**Problem details**
Only the number is needed: how many lines of the entries below contain the word "hidden".

**Material for this task**
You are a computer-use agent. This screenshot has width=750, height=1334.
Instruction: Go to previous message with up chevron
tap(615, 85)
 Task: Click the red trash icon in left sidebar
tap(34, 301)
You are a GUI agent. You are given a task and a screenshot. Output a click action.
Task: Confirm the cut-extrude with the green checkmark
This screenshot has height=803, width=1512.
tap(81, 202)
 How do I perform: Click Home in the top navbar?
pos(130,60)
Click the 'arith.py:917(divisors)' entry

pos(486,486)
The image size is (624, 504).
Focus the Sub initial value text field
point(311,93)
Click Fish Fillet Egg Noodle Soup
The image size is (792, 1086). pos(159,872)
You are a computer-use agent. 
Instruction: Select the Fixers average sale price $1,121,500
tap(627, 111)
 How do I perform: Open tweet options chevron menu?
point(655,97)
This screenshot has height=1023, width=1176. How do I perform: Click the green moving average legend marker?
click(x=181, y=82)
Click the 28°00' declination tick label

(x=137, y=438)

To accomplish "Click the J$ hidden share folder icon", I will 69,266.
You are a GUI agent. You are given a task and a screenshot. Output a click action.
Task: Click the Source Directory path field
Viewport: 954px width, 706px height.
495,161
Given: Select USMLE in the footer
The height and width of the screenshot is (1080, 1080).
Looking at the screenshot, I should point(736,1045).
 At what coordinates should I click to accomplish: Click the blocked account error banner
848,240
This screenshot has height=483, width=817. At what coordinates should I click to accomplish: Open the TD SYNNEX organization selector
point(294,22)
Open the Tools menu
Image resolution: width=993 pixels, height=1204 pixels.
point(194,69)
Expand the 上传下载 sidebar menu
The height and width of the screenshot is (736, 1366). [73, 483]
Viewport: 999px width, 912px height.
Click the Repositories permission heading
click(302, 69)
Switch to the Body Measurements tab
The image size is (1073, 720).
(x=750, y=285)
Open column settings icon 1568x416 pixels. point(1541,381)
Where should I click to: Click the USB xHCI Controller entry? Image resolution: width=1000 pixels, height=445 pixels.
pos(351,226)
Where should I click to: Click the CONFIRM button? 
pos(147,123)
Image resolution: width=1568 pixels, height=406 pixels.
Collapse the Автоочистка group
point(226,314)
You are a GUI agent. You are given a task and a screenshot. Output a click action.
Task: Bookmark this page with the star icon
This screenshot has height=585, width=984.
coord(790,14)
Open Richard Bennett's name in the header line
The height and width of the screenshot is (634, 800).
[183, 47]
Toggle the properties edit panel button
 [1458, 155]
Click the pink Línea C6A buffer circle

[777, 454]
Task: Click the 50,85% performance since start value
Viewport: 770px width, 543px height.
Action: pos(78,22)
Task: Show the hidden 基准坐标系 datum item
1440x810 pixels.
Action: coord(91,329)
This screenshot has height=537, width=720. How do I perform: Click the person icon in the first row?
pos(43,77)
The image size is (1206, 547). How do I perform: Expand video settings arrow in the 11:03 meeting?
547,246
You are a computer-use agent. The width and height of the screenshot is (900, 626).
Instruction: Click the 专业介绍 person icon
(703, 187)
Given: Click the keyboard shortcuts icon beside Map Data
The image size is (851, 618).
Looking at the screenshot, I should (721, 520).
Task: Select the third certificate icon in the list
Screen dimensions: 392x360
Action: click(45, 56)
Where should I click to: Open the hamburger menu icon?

**Solution to the exercise**
2